Grammar Tip – Apostrophes With Family Names

Jenny’s question: “Would you please comment on the use of apostrophes in names on plaques outside family homes. I see many of these signs that use the family name with an apostrophe as in The Wilson’s. Is this correct? This usage makes me think that the house belongs to The Wilson.

BizWritingTip response: You are absolutely right. The Wilson’s is wrong. It indicates that one person – the top Wilson of all Wilsons – possesses the house.

If you wanted to indicate it was a residence belonging to the Wilson family, it would be The Wilsons’. This indicates more than one person named Wilson possesses the residence.

If you wanted to simply indicate that a family named Wilson lives at this location, the plaque would read The Wilsons.

If the family name already ends in “s” (e.g., Thomas), then add an “es“ to make it plural.

Examples
The Thomases (A family with the last name of Thomas resides here.)
The Thomases’ (This residence belongs to two or more people who all have the family name of Thomas.)

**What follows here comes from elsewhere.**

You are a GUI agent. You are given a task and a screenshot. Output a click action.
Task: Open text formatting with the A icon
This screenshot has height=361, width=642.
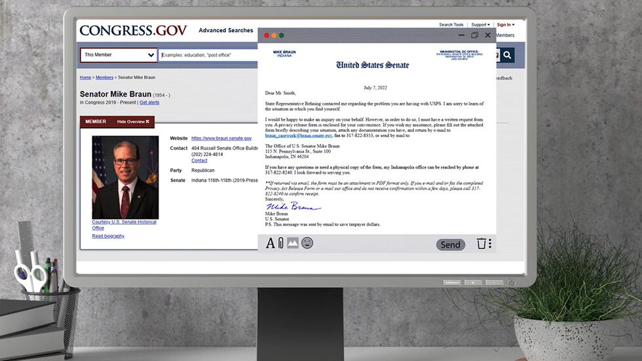click(271, 244)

If Wilson lived by him- or herself, the plaque would read Wilson’s (owns it) or just Wilson (resides there) depending on the interpretation you wanted to provide.

Wow — so many things to consider when you are driving down a cottage road or standing on a front porch.

  • Elizabeth Ramsay

    I was wondering how to capitalize “To Whom it may Concern”

    Should everything be capitalized, should just To be capitalized or should it be as above.

    Thanks

    • Yes, the trend was to capitalize each word. But I would never use the phrase. It is outdated and is considered useless fill. Nowadays, if you don’t have a name, you would use a position. If you don’t even know that, then you delete the line completely and start with a subject line.